The cinematic legend passed away this week, just five days shy of his 91st birthday. In Leeds, England, late 2000, I was introduced to him by his assistant, who called us both by our full names. "Richard and Richard, eh?" chortled Attenborough. "That'll make us a pair of dicks."

I laughed, and said something like, for a peer of the realm, he was surprisingly sweary. He laughed and scurried into the back room of the hotel suite, offering me a glass of water.

It was a press day for Grey Owl, his penultimate movie as a director and a personal passion project. As a young man, back in 1938, he and his brother David had attended a lecture in Leicester by Grey Owl, a member of the Chippewa Nation who became one of the first great spokesmen for the conservation movement. It shaped both Attenborough boys: David became the preeminent nature television documentarian of his age, while Richard was transfixed by the speaker's performance. "Although he didn't have a good voice or attractive delivery, he was magnetic, and you couldn't take your eyes of him."

Performance is the right word. There was no Grey Owl. He was really Archibald Stansfeld Belaney, a British migrant to Canada who assumed the name Wa-sha-quon-asin, and created a personal history as part of the First People. His whole life became a performance, a character. When Attenborough made him the subject of his seventh biopic (after works like Ghandi, Chaplin, and Cry Freedom), his thesis was simple: He told the whole story of Belaney, and how the good he did – raising ecological awareness between the wars – outweighed any deceit. It's hard not to see an actor's logic there, especially one who dedicated his life to telling stories about the best and worst of humanity.

It's easy to forget that, before he became an Oscar-winning director, Attenborough was a world-class actor of stage and screen. He described his path behind the lens as almost accidental. "I don't write. I can't write. I'm not an intellectual. I am fundamentally an actor, a performer, but I moved from acting to directing because I felt it was interpretive. As a director, I can make my own statements fom my own views, and they're there for people to accept, or not, as the case may be."

Let's backpedal for a moment. Attenborough was 76 when he made Grey Owl. He was easily of retirement age, and could have simply swum away into plaudits and retrospectives. Instead, he decided to travel to the heart of Canada in midwinter to make a movie in the wilds of nowhere. Trust me, the beard helps, but it doesn't take all the edge off the weather.

Attenborough wasn't some fey aristocrat. When we talked, we chatted about him playing the vicious thug Pinkie in a 1944 West End production of Brighton Rock. He put on the mantle of the tiny psychopath night in, night out, three years before he took the role to the screen. He'd played a full-blown serial killer, based on the real murderer John Christie, in 10 Rillington Place, and a maniac military martinet in The Bridge Over the River Kwai. We talked about his acting career, and about Leeds in the Forties when he performed there. He asked me whether the local shops still sold sold single matches and single cigarettes to local kids (highly illegal, but that never stopped them) and I told him yes. Some traditions never change.

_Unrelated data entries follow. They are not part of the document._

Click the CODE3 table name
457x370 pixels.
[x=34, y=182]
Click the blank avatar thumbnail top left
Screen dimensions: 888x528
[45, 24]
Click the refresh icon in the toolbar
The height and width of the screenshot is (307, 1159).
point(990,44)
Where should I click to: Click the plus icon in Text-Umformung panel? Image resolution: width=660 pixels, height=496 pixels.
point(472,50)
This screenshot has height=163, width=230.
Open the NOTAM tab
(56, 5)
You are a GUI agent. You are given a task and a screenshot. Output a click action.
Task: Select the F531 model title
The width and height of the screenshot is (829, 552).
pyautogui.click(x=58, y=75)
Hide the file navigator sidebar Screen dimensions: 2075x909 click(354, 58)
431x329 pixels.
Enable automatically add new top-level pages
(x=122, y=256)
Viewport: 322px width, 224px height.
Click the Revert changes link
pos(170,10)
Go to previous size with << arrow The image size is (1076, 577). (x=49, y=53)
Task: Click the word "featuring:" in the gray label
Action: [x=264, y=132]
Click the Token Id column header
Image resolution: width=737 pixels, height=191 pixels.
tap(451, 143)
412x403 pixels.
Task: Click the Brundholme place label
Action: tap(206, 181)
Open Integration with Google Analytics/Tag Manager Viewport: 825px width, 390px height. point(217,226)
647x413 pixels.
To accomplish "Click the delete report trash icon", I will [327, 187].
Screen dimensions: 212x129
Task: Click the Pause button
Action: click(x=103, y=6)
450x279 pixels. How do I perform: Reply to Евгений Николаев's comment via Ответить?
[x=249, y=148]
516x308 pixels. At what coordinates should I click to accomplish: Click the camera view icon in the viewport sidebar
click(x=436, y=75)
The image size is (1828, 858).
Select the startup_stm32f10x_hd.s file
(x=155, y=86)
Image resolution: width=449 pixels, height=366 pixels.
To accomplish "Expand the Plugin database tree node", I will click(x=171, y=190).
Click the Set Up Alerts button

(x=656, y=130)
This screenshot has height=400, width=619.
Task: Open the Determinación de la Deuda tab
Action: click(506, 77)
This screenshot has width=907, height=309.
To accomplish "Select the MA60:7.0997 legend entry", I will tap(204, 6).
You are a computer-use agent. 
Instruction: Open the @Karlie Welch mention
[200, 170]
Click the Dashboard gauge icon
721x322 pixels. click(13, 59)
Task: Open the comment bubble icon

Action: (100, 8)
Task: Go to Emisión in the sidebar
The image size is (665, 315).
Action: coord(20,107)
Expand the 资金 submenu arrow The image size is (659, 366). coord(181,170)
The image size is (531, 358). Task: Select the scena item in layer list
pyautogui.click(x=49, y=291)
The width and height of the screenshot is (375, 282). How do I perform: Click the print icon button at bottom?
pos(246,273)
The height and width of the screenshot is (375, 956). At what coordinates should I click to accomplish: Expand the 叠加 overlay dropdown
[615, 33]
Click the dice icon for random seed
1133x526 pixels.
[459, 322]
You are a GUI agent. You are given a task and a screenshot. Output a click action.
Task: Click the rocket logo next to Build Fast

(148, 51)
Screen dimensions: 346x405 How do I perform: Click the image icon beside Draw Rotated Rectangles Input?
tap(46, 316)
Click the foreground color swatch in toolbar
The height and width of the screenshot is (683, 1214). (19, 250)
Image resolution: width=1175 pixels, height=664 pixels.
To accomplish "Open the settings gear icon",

He was still vital enough to call out other filmmakers: He'd lambasted Guy Ritchie as "a pornographer of violence" because of his showy, amoral gangster flicks. It wasn't about the imagery. It was about what he was doing with it. Attenborough said, "Take Pulp Fiction. It was a major movie, a major creative piece of work, innovative and special unto itself. Mr. Tarantino has not, because of its success, just copied that in a synthetic way. One or two filmmakers have done that, and it's a great pity, because it seems to deny the value of the original."

He continued, "I remember, years ago, seeing Eisenstein's Battleship Potemkin. It had a scene with crowds of people running down stairs being shot, and he cut to a close-up of a woman's face with a pair of glasses shattered, which, in other words, says a bullet has gone into that woman's head. There was an audible gasp of horror, of amazement in the cinema. If you blow a woman's head off these days, it's taken for granted, it's part of the scene. I am adamant that we must say confrontation, violence, and war are unacceptable to our society. What worries me, truly terrifies me in a way, is that my grandchildren are seeing a world through film and TV in which gratuitous violence, which is not inherent in the subject matter, is accepted as the norm."